NEEA, utilities: Heat pump technology brings warm water at lower costs
By Andy Giegerich
Digital Managing Editor
NEEA and its partners found that heat pump water heating technology can save as much as 50 percent of a homeowner's energy costs.
A regional energy advocate reports that heat pump water heaters can save homeowners about 50 percent, on energy costs, over standard water heaters.
The Northwest Energy Efficiency Alliance, which collaborated with utilities and other energy efficiency champions on the strategy, said the pump technology could save enough energy to power all the homes in Seattle and Boise each year. NEEA based its findings on a program that tracked product testing, consumer marketing and contractor training.
Water heating comprises 15 percent to 20 percent of electric energy use in homes with electric water heating. Yet there have scarcely been any innovations in the category in the last three decades.
The 50 percent in energy costs savings is doable even though the same amount of hot water is delivered, according to the group.

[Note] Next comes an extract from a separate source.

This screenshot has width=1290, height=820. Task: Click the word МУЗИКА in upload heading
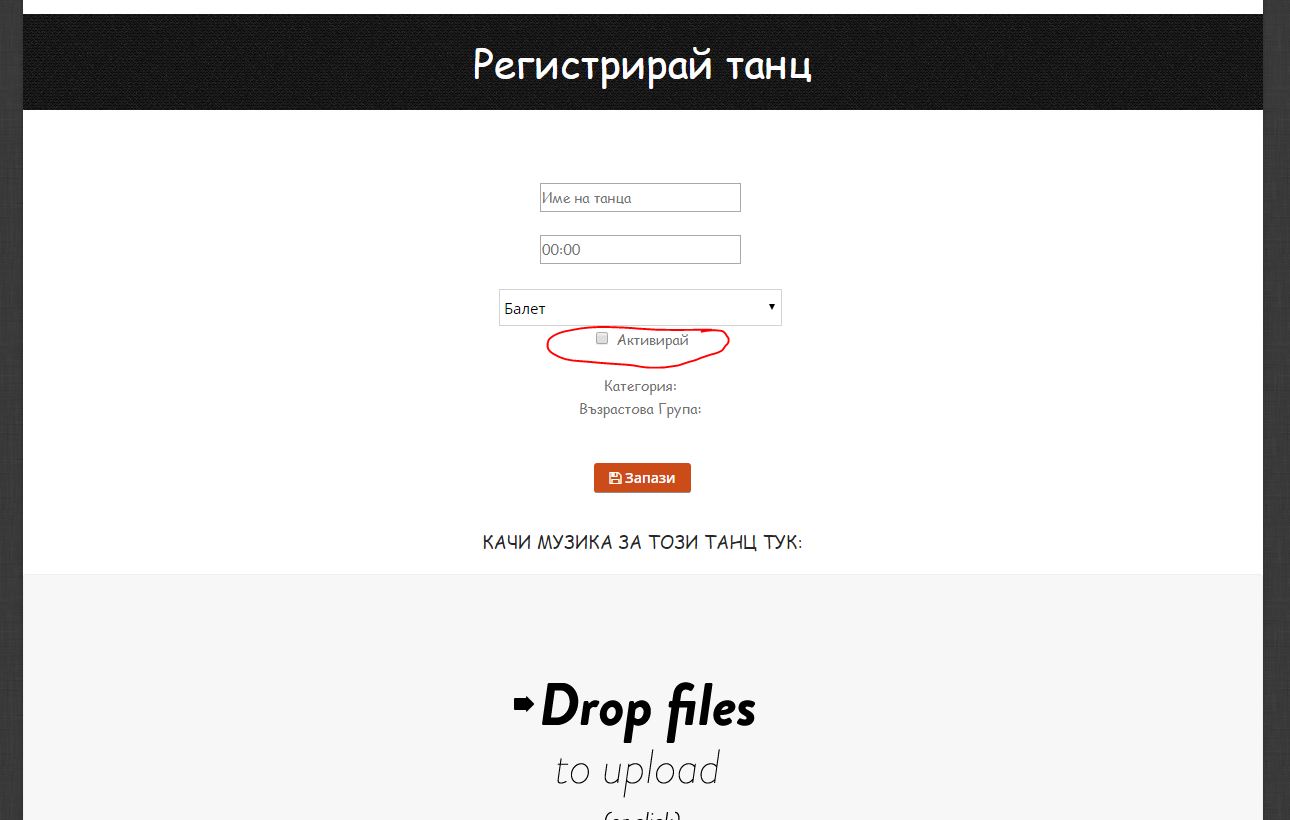tap(574, 543)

Heat pump water heater technology uses fans and an evaporator to pull warmth from the surrounding air and transfer it to water in the storage tank.
“The work we accomplished in collaboration with our utility, manufacturer and retail partners in 2012 and 2013 sets the stage for new innovations, new features and improved product designs that will help transform the market,” said Jill Reynolds, NEEA’s heat pump water heater initiative manager. “We see huge potential regional energy savings from this technology.”
NEEA and its utility partners have embarked on a large-scale marketing campaign across the Northwest. Currently, 55 percent of the region's homes have electric water heaters.
The strategy could save nearly 500 average megawatts by 2025, or the same amount of power it takes to provide energy to each home in Seattle and Boise combined each year.